### Data items
>> begin
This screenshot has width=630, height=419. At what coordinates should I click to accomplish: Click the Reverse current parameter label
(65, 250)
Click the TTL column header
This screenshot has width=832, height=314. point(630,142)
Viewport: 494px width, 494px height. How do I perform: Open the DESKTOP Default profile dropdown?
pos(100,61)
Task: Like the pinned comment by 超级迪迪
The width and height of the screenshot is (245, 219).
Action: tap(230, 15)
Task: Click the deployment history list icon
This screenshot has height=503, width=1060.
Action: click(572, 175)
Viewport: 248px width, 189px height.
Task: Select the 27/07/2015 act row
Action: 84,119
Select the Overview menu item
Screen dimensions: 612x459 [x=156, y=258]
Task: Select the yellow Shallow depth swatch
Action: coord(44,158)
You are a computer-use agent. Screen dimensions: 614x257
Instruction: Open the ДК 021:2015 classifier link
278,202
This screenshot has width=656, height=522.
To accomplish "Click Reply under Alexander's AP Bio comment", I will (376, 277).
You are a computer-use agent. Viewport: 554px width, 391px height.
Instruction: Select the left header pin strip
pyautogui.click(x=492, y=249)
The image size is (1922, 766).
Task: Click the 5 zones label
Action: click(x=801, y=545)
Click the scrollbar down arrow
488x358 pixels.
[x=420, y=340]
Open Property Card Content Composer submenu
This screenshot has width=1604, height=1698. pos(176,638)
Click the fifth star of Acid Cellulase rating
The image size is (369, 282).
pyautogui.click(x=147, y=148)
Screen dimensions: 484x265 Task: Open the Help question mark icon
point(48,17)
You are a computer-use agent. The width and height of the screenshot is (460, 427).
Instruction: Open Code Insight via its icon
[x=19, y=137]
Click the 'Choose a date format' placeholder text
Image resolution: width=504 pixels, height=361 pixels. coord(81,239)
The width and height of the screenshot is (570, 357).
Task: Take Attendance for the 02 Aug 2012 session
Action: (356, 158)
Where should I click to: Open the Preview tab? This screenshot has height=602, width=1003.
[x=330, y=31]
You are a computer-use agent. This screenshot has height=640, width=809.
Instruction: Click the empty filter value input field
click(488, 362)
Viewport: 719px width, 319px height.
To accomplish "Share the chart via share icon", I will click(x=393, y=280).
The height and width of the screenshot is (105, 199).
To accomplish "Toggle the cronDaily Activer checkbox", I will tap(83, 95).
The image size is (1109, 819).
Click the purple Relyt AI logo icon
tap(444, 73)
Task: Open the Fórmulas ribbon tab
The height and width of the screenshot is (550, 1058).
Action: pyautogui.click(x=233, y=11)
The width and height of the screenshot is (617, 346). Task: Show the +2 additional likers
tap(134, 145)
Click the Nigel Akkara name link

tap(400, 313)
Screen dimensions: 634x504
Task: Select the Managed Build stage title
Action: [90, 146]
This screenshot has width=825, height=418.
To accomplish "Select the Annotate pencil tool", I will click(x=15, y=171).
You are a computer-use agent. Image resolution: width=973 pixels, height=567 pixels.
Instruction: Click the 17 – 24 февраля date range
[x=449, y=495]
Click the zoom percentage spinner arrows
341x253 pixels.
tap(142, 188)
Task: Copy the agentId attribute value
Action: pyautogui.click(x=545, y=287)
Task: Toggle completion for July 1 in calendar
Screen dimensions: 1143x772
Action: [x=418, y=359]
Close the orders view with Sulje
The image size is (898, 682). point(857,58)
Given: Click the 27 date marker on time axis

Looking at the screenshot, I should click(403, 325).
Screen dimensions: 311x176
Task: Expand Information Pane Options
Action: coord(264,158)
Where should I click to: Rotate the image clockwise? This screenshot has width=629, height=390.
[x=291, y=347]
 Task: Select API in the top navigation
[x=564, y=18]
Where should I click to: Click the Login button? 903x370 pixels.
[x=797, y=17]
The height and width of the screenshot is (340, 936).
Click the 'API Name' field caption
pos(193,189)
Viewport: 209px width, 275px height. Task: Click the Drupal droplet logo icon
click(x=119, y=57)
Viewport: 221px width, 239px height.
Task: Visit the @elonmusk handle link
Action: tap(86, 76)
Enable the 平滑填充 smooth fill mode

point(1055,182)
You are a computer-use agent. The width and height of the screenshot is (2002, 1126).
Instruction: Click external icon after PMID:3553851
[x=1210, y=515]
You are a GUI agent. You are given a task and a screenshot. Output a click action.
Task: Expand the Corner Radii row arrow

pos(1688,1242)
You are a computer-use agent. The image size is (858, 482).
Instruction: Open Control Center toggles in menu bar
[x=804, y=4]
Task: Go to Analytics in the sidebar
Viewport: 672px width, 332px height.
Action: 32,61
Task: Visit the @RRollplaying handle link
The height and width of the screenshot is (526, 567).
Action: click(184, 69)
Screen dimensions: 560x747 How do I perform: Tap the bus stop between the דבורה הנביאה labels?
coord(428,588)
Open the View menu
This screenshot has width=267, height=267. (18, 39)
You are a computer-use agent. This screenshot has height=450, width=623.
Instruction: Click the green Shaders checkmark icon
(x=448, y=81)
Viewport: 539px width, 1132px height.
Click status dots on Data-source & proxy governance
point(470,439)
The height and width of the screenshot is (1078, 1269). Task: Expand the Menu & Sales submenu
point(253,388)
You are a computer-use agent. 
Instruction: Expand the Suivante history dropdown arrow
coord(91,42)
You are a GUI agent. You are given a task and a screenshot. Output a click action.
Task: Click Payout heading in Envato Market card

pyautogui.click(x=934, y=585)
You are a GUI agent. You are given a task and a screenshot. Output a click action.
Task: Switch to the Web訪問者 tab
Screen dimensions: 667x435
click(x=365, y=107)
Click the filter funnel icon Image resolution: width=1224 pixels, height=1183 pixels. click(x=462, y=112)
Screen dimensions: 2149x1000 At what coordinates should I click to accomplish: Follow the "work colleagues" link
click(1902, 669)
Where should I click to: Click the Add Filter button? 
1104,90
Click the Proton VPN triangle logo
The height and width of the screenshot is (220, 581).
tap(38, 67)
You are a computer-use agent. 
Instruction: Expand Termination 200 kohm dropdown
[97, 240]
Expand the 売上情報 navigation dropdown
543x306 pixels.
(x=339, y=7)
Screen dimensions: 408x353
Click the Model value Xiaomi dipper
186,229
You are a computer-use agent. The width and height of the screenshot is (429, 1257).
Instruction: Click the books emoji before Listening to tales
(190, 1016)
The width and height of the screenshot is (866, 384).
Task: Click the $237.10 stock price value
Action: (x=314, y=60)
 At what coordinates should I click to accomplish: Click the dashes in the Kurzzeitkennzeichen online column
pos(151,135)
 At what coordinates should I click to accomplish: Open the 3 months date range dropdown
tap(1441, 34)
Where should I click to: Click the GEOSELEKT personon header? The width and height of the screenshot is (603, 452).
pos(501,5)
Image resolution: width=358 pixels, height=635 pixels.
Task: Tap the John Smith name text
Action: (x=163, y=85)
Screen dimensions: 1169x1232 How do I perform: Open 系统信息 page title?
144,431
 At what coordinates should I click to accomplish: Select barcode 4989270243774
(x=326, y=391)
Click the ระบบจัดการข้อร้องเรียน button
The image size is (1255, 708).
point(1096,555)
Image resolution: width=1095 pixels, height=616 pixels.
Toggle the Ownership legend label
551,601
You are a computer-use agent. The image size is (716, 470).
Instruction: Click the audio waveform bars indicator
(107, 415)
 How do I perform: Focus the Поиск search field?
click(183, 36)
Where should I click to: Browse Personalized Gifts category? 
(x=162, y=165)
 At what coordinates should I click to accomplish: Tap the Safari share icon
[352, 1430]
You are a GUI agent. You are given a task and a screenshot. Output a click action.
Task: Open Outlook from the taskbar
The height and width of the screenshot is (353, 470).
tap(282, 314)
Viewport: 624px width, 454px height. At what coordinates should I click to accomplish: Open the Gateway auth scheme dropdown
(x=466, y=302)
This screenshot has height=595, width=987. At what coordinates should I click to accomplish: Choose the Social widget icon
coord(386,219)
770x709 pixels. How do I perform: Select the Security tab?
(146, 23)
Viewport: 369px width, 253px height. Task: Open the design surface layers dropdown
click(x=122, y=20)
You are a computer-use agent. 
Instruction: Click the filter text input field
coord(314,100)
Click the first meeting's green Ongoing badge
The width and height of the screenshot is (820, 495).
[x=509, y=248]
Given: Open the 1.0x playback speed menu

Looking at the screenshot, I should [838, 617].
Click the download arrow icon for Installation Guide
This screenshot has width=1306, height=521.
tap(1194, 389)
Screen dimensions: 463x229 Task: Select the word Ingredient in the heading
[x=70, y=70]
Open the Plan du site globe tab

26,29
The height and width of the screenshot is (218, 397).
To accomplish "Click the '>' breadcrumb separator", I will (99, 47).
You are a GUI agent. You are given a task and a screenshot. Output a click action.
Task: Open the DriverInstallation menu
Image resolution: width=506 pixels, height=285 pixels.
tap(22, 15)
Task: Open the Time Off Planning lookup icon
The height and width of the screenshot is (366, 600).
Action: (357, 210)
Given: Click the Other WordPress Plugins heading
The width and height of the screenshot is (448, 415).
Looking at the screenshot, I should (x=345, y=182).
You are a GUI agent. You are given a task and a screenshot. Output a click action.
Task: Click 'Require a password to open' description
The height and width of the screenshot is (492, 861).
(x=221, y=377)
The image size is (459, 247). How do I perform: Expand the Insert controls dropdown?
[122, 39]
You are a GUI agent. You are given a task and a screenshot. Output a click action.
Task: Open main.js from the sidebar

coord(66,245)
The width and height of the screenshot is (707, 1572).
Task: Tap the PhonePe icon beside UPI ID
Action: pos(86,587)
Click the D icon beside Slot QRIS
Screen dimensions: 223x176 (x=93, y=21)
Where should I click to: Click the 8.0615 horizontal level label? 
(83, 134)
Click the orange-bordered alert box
>> end
Rewrite the lines as a numbered list, omitting any blank lines. Begin at the line containing "Click the TTL column header" and end after the line containing "Action: 84,119".

1. Click the TTL column header
2. This screenshot has width=832, height=314. point(630,142)
3. Viewport: 494px width, 494px height. How do I perform: Open the DESKTOP Default profile dropdown?
4. pos(100,61)
5. Task: Like the pinned comment by 超级迪迪
6. The width and height of the screenshot is (245, 219).
7. Action: tap(230, 15)
8. Task: Click the deployment history list icon
9. This screenshot has height=503, width=1060.
10. Action: click(572, 175)
11. Viewport: 248px width, 189px height.
12. Task: Select the 27/07/2015 act row
13. Action: 84,119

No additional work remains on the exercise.